##### EXTRAIT #####
En tout pays, à un certain moment, il y a des règlemens qui sont les plus conformes à la justice et à l’intérêt général. Ce sont ces règlemens qu’il s’agit de découvrir et de convertir en lois : lois politiques, lois civiles, lois pénales, lois commerciales, lois administratives. Ceci est affaire de science, non de volonté. Certes, le souverain, — roi, parlement ou peuple, — peut prendre telles résolutions qu’il voudra ; mais les conséquences qui en résulteront dépendront non de lui, mais de la nature des choses. S’il a fait de mauvaises lois, il en portera la peine. La politique est une science d’observation ; c’est à elle qu’il faut en appeler, non à la volonté si souvent égarée du peuple, à moins qu’on ait plus de confiance en lui qu’en ses représentans. Il est vrai que c’est là, dit-on, le cas en Amérique.
##### LIGNES DE DONNÉES #####
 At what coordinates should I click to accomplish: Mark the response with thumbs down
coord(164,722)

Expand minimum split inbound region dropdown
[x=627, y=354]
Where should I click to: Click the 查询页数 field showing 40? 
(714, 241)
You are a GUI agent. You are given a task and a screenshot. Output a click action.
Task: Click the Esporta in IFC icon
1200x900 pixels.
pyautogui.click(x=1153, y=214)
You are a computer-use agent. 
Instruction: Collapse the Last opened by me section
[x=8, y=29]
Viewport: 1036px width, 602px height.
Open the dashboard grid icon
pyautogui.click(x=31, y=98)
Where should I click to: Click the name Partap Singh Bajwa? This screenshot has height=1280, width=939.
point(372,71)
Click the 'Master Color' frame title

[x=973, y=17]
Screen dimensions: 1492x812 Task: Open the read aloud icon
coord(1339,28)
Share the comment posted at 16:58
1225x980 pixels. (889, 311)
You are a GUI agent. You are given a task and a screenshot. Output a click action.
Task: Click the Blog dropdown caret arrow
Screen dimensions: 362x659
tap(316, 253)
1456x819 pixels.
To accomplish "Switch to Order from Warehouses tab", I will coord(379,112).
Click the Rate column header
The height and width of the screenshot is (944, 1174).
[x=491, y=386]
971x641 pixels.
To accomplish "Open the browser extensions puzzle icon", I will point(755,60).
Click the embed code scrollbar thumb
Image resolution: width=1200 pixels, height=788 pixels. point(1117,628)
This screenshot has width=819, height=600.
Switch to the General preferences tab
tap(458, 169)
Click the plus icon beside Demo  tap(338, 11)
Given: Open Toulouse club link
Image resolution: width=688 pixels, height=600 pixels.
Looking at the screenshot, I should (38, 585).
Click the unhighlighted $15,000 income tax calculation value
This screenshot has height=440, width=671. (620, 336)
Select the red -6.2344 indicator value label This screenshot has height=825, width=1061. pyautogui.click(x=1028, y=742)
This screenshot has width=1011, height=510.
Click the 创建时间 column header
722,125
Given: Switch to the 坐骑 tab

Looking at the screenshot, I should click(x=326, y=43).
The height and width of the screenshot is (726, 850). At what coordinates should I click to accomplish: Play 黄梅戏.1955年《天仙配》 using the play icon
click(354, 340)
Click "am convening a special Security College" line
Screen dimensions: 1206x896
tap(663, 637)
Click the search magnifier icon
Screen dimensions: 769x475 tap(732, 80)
#####
- CONSIGNE: Recopiez mot pour mot l'extrait, s'il vous plaît, en commençant par « En tout pays, à » et en poursuivant jusqu'à « cas en Amérique. ». Les items n'interviennent pas dans ce travail.

- CORRIGÉ:
En tout pays, à un certain moment, il y a des règlemens qui sont les plus conformes à la justice et à l’intérêt général. Ce sont ces règlemens qu’il s’agit de découvrir et de convertir en lois : lois politiques, lois civiles, lois pénales, lois commerciales, lois administratives. Ceci est affaire de science, non de volonté. Certes, le souverain, — roi, parlement ou peuple, — peut prendre telles résolutions qu’il voudra ; mais les conséquences qui en résulteront dépendront non de lui, mais de la nature des choses. S’il a fait de mauvaises lois, il en portera la peine. La politique est une science d’observation ; c’est à elle qu’il faut en appeler, non à la volonté si souvent égarée du peuple, à moins qu’on ait plus de confiance en lui qu’en ses représentans. Il est vrai que c’est là, dit-on, le cas en Amérique.